GLOBAL MARKETS-Shares push to 22-month high as trade hopes endure

Published 19/11/2019, 10:02
Updated 19/11/2019, 10:09
© Reuters.  GLOBAL MARKETS-Shares push to 22-month high as trade hopes endure

* MSCI world index touches highest since Jan 2018

* Euro STOXX 600 hits highest since July 2015

* Investors undeterred by lack of news on trade

* Dollar stabilises

* Graphic: World FX rates in 2019 http://tmsnrt.rs/2egbfVh

By Tom Wilson

LONDON, Nov 19 (Reuters) - World shares touched their

highest in nearly two years on Tuesday as investors maintained

bets that the United States and China can reach a deal to end

their damaging trade war.

The world's two largest economies are in talks on an initial

deal to end an 18-month trade dispute that has damaged supply

chains and upset global markets, with Washington due to impose a

new round of tariffs on Chinese goods from Dec. 15.

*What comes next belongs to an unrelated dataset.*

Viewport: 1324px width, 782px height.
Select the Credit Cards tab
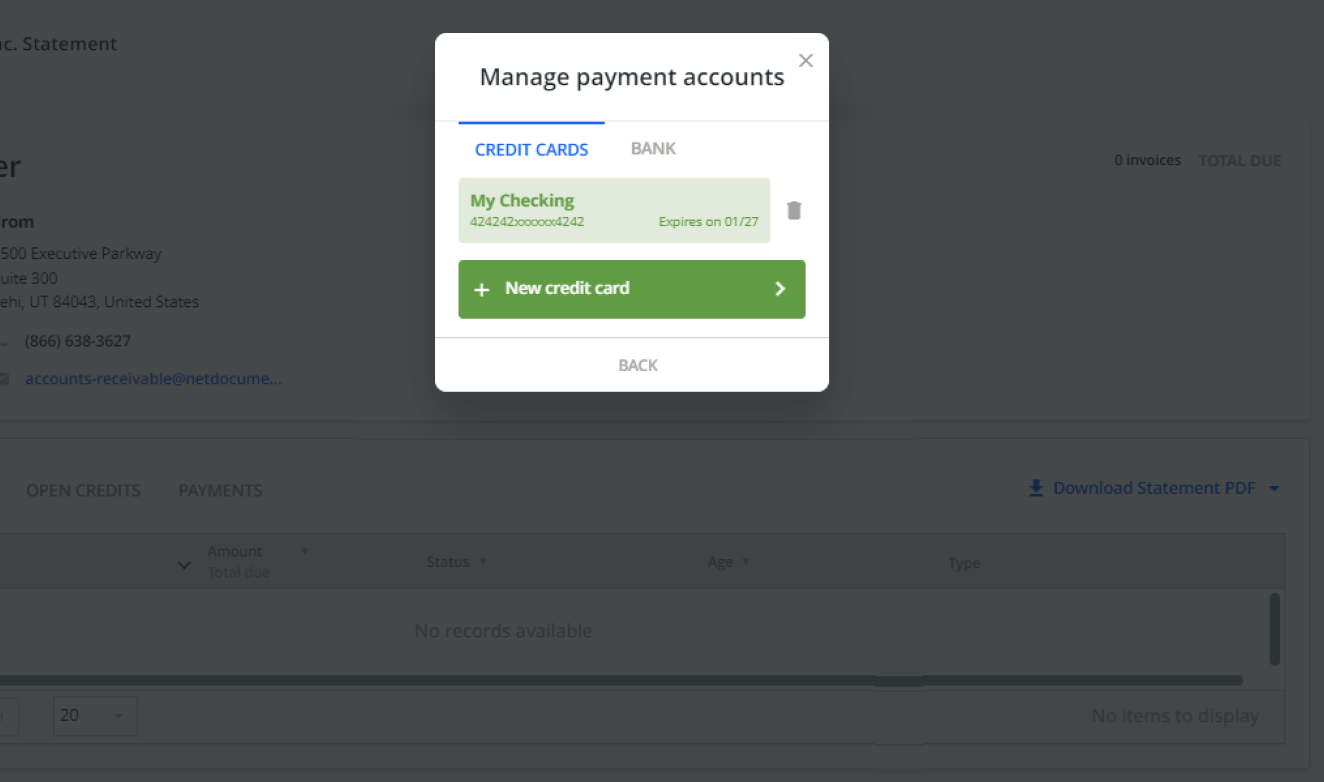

A lack of clear news on the progress of talks has not

deterred investors emboldened by a growing sense that risks of a

recession, a spectre through the year, have receded.

Looser monetary policy from major central banks like China

has also helped bolster expectations for equities.

The MSCI world equity index .MIWD00000PUS , which tracks

shares in 47 countries, gained 0.1% to touch its highest since

January last year.

European shares also moved up, with the broad Euro STOXX 600

.STOXX adding 0.4% to move to its highest since July 2015.

Indexes in Frankfurt .GDAXI and London .FTSE gained 0.4% and

0.5% respectively.

Wall Street futures ESc1 indicated a positive start, too,

adding 0.2%.

Investors said assumptions that an initial trade deal would

be reached had outweighed any creeping doubts on progress in

talks that stemmed from a lack of clear news, with a growing

sense of positive economic fundamentals ahead.

"Consensus is assuming that there will be a cyclical

upturn," Stéphane Barbier de la Serre, a strategist at Makor

Capital Markets. "It's like the market lowered its guard on the

big risk metrics -- and that has triggered a reweighting of

funds from bonds to equities."

Hopes that Beijing will deliver some economic stimulus in

addition to Monday's surprise cut to a closely watched lending

rate provided a boost to sentiment in Asian markets.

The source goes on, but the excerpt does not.